Claude BONNEFOND (1796-1860)

Autoportrait présumé, vers 1812
Pierre noire sur papier
46,7 × 34 cm
Mention postérieure au centre vers la gauche 1829
Provenance : famille Lacuria, Lyon
Fils de boulanger, Claude Bonnefond naît à Lyon en 1796. Très tôt orphelin de père, il est élevé par sa mère et son second mari également boulanger. Après avoir grandi au milieu des sacs de farine, le jeune garçon entre en 1808 à l’école des beaux-arts installée au palais Saint-Pierre de Lyon.
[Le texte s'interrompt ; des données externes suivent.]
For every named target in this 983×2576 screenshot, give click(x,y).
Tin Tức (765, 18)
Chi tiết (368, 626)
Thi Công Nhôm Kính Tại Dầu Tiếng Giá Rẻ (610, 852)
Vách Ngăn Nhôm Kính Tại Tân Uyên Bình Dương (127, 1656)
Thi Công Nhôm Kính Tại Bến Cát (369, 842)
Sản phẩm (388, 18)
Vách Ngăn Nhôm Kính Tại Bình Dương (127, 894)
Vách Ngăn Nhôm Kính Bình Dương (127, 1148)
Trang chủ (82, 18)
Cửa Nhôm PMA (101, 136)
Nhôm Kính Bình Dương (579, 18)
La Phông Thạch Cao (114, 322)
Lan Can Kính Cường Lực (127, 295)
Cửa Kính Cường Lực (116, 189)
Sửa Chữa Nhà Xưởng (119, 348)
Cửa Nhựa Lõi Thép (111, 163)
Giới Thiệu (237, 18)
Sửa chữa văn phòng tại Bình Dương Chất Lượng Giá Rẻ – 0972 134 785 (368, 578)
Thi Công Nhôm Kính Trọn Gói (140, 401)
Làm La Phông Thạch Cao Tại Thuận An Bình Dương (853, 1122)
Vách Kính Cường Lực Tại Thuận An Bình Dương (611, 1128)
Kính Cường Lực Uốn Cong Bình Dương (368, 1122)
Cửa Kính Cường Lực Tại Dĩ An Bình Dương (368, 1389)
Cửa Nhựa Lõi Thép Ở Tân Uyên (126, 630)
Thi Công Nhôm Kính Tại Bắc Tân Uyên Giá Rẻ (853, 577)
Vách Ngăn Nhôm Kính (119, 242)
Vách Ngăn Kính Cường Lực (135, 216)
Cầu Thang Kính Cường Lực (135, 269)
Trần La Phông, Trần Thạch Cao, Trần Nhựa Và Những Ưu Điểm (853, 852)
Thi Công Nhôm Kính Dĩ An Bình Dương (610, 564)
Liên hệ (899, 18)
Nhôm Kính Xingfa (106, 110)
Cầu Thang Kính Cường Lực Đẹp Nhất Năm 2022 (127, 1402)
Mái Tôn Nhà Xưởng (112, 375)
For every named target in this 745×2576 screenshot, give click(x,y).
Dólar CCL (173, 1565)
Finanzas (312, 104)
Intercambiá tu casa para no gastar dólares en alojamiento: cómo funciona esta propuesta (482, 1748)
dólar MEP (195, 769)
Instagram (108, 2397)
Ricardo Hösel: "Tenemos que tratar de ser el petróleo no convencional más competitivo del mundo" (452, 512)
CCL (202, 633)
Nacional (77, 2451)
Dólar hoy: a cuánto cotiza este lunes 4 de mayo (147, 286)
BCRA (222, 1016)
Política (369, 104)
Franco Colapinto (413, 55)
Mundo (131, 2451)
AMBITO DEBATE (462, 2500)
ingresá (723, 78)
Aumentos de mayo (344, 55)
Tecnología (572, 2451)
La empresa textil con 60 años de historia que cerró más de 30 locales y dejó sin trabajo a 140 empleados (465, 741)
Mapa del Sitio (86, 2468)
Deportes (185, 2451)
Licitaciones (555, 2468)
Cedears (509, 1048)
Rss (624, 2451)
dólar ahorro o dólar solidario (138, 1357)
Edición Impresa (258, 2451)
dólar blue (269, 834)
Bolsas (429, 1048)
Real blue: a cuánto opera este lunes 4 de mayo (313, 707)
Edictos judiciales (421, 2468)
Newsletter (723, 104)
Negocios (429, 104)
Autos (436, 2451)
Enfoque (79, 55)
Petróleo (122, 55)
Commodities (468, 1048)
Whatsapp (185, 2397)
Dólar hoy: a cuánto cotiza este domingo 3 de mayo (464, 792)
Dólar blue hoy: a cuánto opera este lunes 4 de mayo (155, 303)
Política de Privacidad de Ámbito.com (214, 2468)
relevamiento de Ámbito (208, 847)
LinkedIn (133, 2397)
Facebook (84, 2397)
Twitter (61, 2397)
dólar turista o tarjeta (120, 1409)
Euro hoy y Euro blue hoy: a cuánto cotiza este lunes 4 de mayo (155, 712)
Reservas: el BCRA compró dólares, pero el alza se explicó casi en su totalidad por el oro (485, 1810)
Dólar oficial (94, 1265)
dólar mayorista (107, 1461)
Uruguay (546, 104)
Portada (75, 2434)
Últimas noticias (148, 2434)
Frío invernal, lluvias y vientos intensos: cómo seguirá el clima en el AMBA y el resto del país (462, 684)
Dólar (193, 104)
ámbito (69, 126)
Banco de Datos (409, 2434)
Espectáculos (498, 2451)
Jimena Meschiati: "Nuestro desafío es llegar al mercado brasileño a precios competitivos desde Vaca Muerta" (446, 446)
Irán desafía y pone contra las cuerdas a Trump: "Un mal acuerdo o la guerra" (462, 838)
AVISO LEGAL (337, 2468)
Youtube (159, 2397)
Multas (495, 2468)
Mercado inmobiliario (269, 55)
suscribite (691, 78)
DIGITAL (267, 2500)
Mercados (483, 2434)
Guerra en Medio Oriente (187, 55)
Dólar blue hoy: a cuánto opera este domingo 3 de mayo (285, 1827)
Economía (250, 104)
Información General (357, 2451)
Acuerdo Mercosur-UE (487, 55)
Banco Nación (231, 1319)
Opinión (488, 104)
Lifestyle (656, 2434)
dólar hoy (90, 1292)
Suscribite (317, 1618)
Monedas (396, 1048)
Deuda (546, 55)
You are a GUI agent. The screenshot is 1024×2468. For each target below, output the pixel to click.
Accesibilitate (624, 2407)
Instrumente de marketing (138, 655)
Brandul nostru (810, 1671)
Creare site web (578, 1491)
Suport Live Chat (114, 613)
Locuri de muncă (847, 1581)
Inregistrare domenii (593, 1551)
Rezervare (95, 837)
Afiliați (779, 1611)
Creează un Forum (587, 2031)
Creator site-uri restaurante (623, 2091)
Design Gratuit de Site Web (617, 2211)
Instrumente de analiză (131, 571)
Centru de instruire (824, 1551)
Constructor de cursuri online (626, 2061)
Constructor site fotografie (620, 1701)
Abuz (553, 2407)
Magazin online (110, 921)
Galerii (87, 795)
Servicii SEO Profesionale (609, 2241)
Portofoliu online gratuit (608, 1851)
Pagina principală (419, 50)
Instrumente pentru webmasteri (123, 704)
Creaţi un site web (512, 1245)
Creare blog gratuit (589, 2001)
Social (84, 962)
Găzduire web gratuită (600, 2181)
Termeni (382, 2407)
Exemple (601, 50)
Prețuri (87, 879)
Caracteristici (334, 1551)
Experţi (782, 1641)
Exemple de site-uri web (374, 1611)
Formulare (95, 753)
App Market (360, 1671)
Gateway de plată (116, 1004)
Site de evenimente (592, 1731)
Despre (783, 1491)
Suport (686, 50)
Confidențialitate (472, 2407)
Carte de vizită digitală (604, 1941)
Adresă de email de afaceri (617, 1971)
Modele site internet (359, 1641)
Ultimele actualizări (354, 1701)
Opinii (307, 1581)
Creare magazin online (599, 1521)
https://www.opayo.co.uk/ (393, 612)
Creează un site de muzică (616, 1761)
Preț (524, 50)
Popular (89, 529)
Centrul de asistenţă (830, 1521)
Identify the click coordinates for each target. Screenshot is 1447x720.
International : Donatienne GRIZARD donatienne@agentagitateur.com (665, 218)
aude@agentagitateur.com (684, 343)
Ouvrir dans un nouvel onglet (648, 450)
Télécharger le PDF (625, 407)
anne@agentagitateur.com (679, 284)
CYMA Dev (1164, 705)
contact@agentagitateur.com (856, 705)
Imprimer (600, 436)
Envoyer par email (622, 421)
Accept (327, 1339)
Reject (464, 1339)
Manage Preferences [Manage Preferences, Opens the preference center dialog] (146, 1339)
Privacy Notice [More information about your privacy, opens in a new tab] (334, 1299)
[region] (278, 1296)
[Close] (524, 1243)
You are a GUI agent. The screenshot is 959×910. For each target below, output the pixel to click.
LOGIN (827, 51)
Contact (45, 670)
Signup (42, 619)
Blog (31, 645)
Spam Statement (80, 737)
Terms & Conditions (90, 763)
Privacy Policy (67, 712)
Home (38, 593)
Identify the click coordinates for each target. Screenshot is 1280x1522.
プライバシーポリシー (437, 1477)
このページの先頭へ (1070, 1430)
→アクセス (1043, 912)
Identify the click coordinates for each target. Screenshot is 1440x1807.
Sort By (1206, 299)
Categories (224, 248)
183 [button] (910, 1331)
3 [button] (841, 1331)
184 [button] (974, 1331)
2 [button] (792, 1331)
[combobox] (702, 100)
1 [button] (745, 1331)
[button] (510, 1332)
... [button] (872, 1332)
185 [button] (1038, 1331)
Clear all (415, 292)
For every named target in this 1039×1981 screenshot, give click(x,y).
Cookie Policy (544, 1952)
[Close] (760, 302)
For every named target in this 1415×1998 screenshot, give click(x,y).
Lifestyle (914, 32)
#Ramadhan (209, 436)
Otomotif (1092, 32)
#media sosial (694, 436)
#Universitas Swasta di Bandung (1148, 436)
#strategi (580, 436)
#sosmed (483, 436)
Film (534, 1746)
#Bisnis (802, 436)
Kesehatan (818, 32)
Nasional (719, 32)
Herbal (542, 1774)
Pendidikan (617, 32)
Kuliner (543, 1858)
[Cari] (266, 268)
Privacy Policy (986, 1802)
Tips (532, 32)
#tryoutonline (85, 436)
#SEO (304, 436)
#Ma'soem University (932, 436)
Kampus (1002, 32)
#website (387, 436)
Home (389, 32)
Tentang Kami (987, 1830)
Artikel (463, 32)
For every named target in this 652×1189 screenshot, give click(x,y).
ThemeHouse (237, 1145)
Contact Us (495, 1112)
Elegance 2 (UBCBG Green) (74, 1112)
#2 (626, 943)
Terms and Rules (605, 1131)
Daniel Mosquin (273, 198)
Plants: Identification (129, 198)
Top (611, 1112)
Alors qu’il n’a que douze ans, Bonnefond commence sa formation auprès de Pierre Révoil et montre un talent précoce pour le portrait qui lui vaut d’être récompensé dès l’année suivante par un prix en classe de figure. À cette époque, il dessine ses camarades d’école et fait ses premiers autoportraits. Sur une peinture datée de 1812, le jeune artiste âgé de seize ans se représente en buste de trois quarts affublé d’un costume de théâtre à l’antique. La moitié du visage plongée dans l’ombre par un savant effet de clair-obscur, le modèle nous regarde. Ses cheveux bruns légèrement ondulés sont coupés court sous la nuque et relevés sur le sommet de la tête. Pour une autre toile peinte probablement à la même époque, Bonnefond prend la pose devant un miroir simplement vêtu d’une peau de mouton et tenant une croix en roseau pour évoquer la figure de saint Jean-Baptiste enfant.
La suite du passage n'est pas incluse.